Transcendence

Transcendence

"The smartest person in the room is the room" GPT-style

In last week’s post, “The botterfly effect”, I used the phrase “the slave becomes the master”. This subtle nod to Metallica’s “The End of the Line” highlighted how tools meant to help us end up directing us instead.

I toyed with another line for last week’s post: “The student becomes the master.” But I dropped it. It didn’t fit because my message was not about training generative AI systems. Plus, as recently as last week, I believed that generative AI systems can only be as good—on average—as the average of the expertise in their training dataset. The student could become the master only if the master were average.

Or was I wrong about it?

“Median human” performance of Generative AI. What is it?

Sam Altman (love or him hate him, people listen to him) used the term “median human” to describe the expected quality of OpenAI’s systems: better than half the population, worse than the other half. Perfectly average.

This makes sense. Generative AI models are trained on human-created content and learn the conditional probability of such data. According to their internal representation of the data that trained them, anything that they create is the most probable outcome (thus the “median” behaviour).

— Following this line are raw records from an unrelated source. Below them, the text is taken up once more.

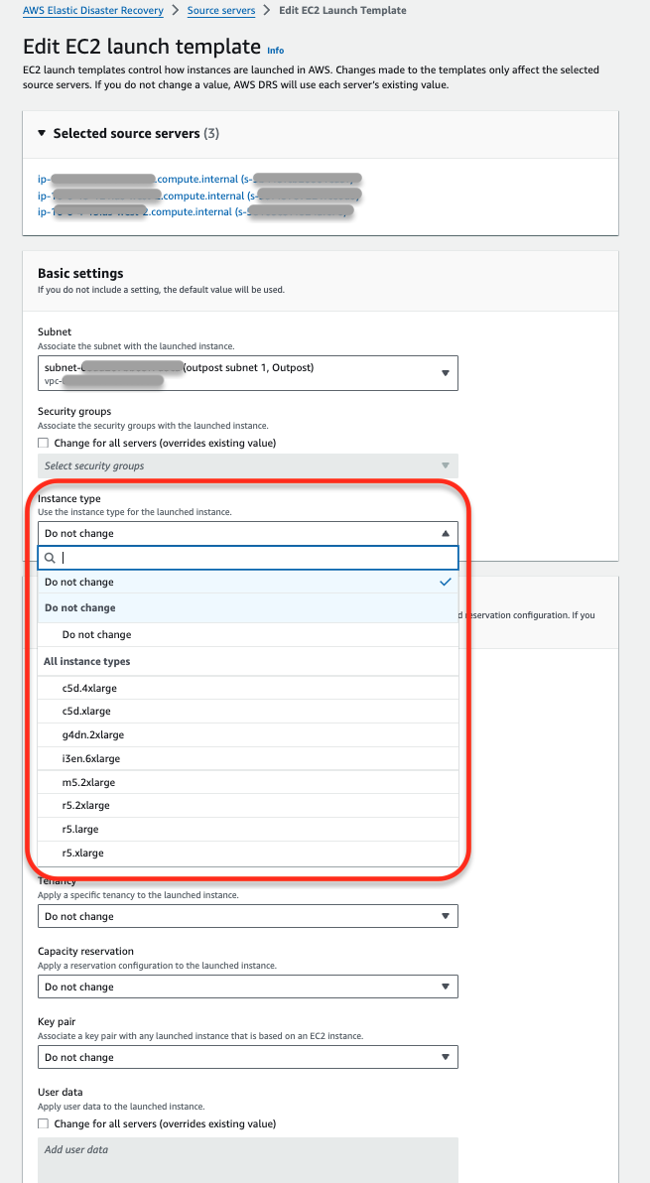Open the AWS Elastic Disaster Recovery breadcrumb
650x1183 pixels.
click(92, 11)
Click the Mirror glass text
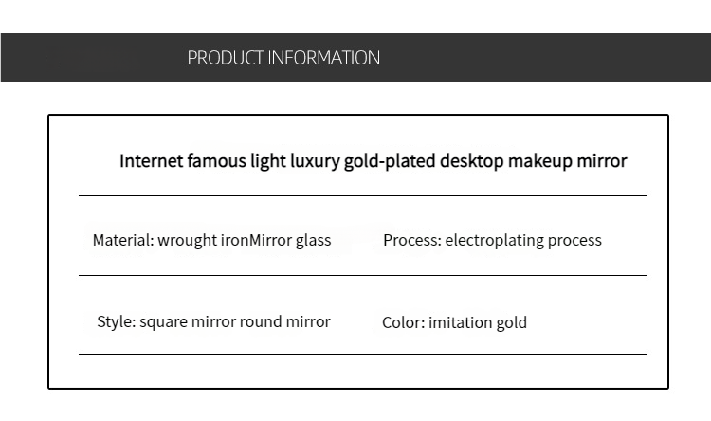This screenshot has height=421, width=711. (290, 240)
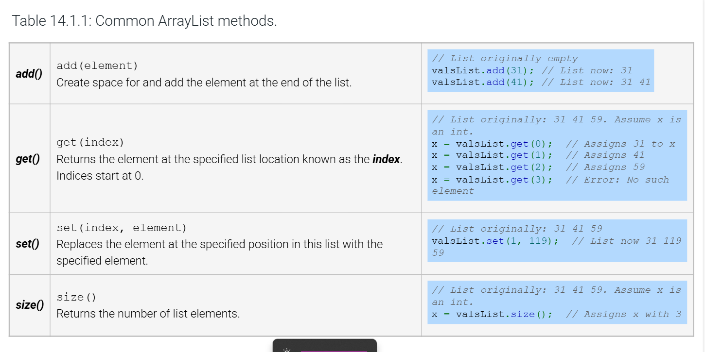705x352 pixels.
Task: Click the lightbulb icon in bottom dark widget
Action: (x=287, y=350)
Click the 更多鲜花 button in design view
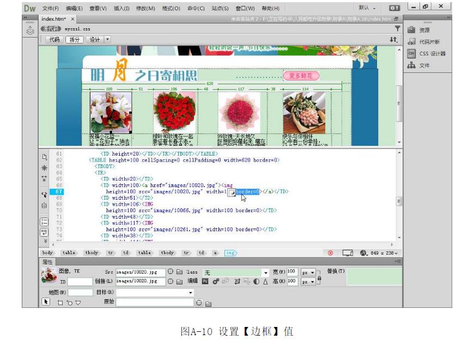474x340 pixels. (x=301, y=76)
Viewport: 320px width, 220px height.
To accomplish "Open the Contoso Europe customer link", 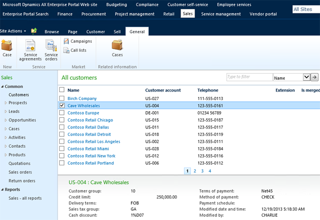I will point(83,113).
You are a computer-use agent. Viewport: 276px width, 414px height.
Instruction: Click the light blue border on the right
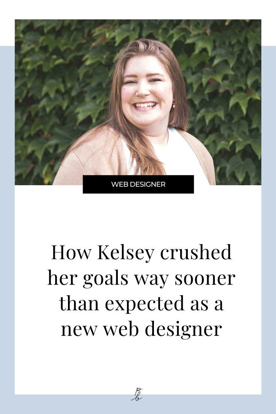[x=268, y=225]
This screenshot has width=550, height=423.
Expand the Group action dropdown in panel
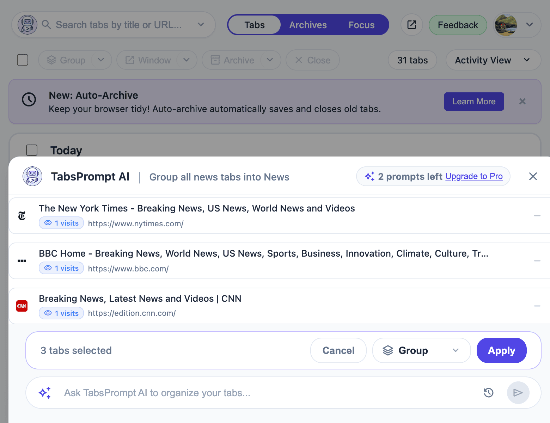(456, 350)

Give them enough data (how about the entire Internet?) and they will learn to create perfectly average Internet content.

If these very same models encounter a situation they’ve not seen in their training set, they will generate random (less probable) outputs that look “okay” to a non-expert but are utterly crazy for experts.

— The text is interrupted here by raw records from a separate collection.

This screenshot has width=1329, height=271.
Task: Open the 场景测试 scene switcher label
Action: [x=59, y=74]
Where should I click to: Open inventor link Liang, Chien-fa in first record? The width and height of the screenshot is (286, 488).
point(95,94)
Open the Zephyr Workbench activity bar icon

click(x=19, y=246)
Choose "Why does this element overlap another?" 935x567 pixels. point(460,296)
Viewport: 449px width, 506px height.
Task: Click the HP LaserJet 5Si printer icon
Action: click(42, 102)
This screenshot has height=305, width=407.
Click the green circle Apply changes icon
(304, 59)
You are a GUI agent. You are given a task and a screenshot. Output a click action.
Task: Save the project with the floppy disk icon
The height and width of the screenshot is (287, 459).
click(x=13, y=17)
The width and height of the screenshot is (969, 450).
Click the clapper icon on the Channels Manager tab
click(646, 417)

Not sure what I mean? Look at this chess game, between GPT-3 and a proper chess algorithm (not a large language model), Stockfish. This year-old example starts as a perfectly average game until—several moves into the game—ChatGPT encounters something it has never seen before and starts behaving very randomly (pay attention to one of the black knights).

My point? Generative AI systems are not only median (a synonym here is “mediocre”) but also start behaving unpredictably precisely when we have built enough trust in them (by watching their past performance).

The game of chess demonstrates it well. To a non-player, it looks like a perfectly decent game. To a beginner, the first several moves might even look smart. To an expert, the system starts as average, only to descend into madness.

This is also a perfect example showing that, for specific tasks, there are perfectly capable algorithms that outperform generative AI (Stockfish was released 15 years ago). Before using generative AI to solve a problem, ask if there’s a better way.

So, will generative AI models remain “average”? Or will they ever be able to outperform the human data that trained them?

The smartest person in the model is the model

I came across a paper titled “Transcendence: Generative Models Can Outperform The Experts That Train Them” by Edwin Zhang and colleagues from Harvard, UC Santa Barbara, and Princeton. It was released earlier this week. The study explores how generative models, when trained under specific conditions, can achieve capabilities surpassing the expertise they are trained on.

The authors built a system called ChessFormer (a “chess transformer”—the same transformer technology that hides behind the last “T” in “ChatGPT”), trained on human chess game transcripts. When evaluated under specific conditions such as low-temperature sampling (a trick to make model outcomes less random—typically bad for creativity but good for precision-demanding tasks), the model outperformed the highest-rated human players in the training dataset. In other words, the model became smarter than its teachers.

Source: Midjourney


This phenomenon, which authors termed “transcendence,” suggests that generative AI systems can surpass individual expert performance by leveraging collective human expertise and minimising errors through the AI equivalent of majority voting.

This figure from the paper demonstrates how decreasing the sampling temperature made the model more confident about the best move.

This research underscores the potential for generative AI to not just mimic but exceed human expertise in specific domains. For now, it’s chess, but I am certain studies of other domains will follow. I acknowledge that this is just one paper so far, and it’s not peer-reviewed yet. Still, perhaps we should start questioning our perception of the role of generative AI in our creative and decision-making processes.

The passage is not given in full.